Green being himself meant lunging for a steal before the game was 13 seconds old, forcing a jump ball with Al Horford of the Boston Celtics. Green being himself meant plowing to the basket for his first points and flexing his biceps. Green being himself meant getting called for a technical foul a few minutes later.
But it also meant playing relentless defense and throwing his weight around and urging his teammates to do the same: to be more assertive, more physical and more determined. By the end of the night, his body of work — however polarizing his behavior — helped clear the path for Golden State’s 107-88 victory, which tied the finals at a game apiece before Game 3 on Wednesday in Boston.
“I think everybody played with more force,” Green said, adding, “It was across the board.”
Stephen Curry, who scored a game-high 29 points for the Warriors, said it was clear to him “about five minutes” after the team’s loss in Game 1 that Green would approach Game 2 with a different level of ferocity. Green finished with 9 points, 7 assists and 5 rebounds in Game 2 but made an outsize impact.

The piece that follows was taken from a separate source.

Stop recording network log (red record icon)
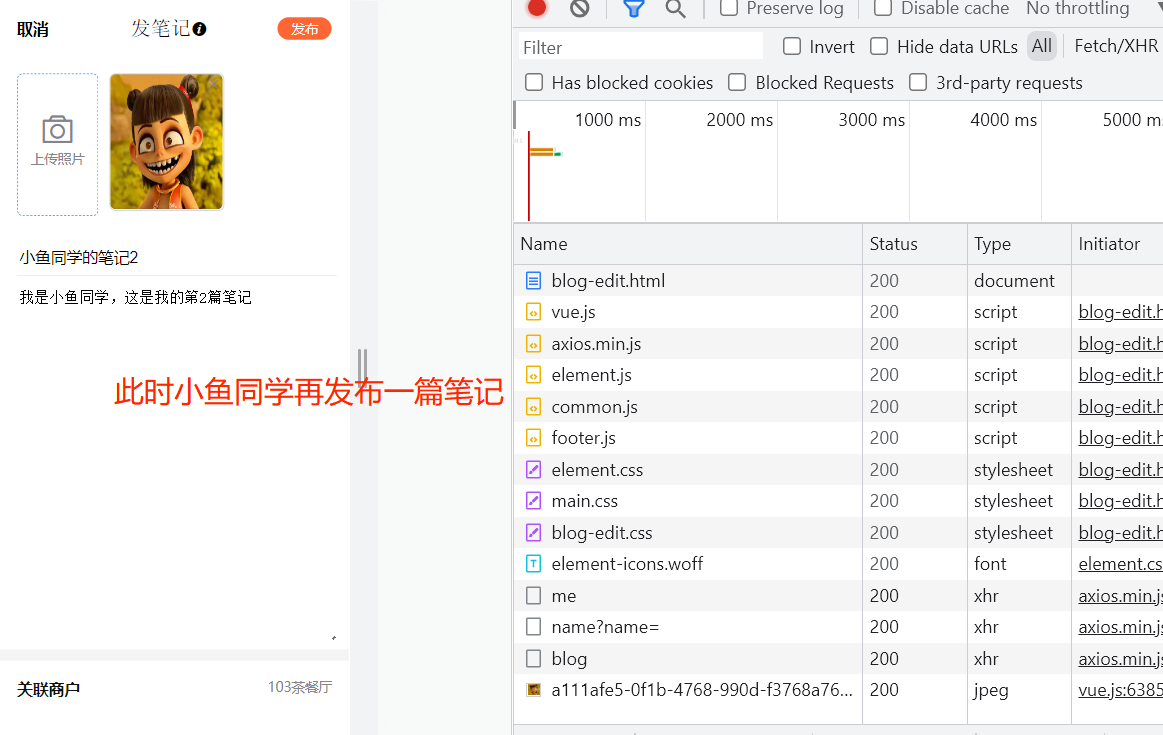 [x=536, y=9]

“He knew what he needed to do,” Curry said. “I think we talk about how some of that stuff doesn’t always show up in the stat sheet in terms of points, rebounds, assists. But you feel him in his presence, and the other team feels his presence and his intensity, and that’s contagious for all of us.”
Green, of course, has been a staple of Golden State’s championship core since he joined the Warriors as a second-round draft pick in 2012. A tenacious defender and immensely skilled passer, he has already helped the team win three titles — and now, amid their renaissance, aspires for more.
Over the years, Green’s teammates and coaches and learned to accept and even embrace the way he operates. The pros far outweigh the cons, unless you are an opposing player, in which he case he can be one of the most irritating people on the planet.
As for that fine line — the one that most players know they should not cross, especially in the postseason — Green used to have more trouble negotiating it, believe it or not. In 2016, he was suspended for Game 5 of the N.B.A. finals after he collected too many flagrant fouls. (The last straw was striking LeBron James in the groin.) Golden State lost that game — Green had to watch it on television from a luxury suite at the baseball stadium next door — and then the next two as the Cleveland Cavaliers stormed back to win their first and only championship.
On Sunday, Green boarded his personal time machine and flirted with catastrophe. In the second quarter, he fouled the Celtics’ Jaylen Brown on a 3-point attempt before they fell to the court in a tangled heap and appeared to shove each other. A second technical foul on Green would have led to an ejection, but after reviewing the play, the officiating crew determined that his action was merely a common foul.
“I don’t know what I was supposed to do there,” Brown said. “Somebody got their legs on the top of your head, and then he tried to pull my pants down. I don’t know what that was about. But that’s what Draymond Green does. He’ll do whatever it takes to win. He’ll pull you, he’ll you grab you, he’ll try to muck the game up because that’s what he does for their team. It’s nothing to be surprised about.”
The Celtics’ Jayson Tatum went so far as to express his “love” for the way in which Green goes about his business, though it might be worth revisiting how Tatum feels in another week. The Celtics shot 37.5 percent overall in Game 2, and the Warriors outscored then by 36 points when Tatum was on the court. The Celtics scored their fewest points since Dec. 29, when their record was 16-19.
“We knew we had to come with a much better focus and sense of aggression, and I thought that started right from the beginning,” Warriors Coach Steve Kerr said. “Draymond played a huge role in that.”
That Green did so while attempting only five field goals in 35 minutes was fairly predictable. Instead, he sent backdoor passes to teammates for layups. He reached for deflections. He channeled his inner fullback to set screen after screen for Curry. And he might as well have used duct tape to affix himself to Brown, who shot 5 of 17 from the field while trying to keep his shorts on.
“I think we’re in a great mental space,” Green said. “Nobody panicked. Everybody stayed the course. And we ultimately knew if we go out and play our game, we put ourselves right back in position to take control of the series.”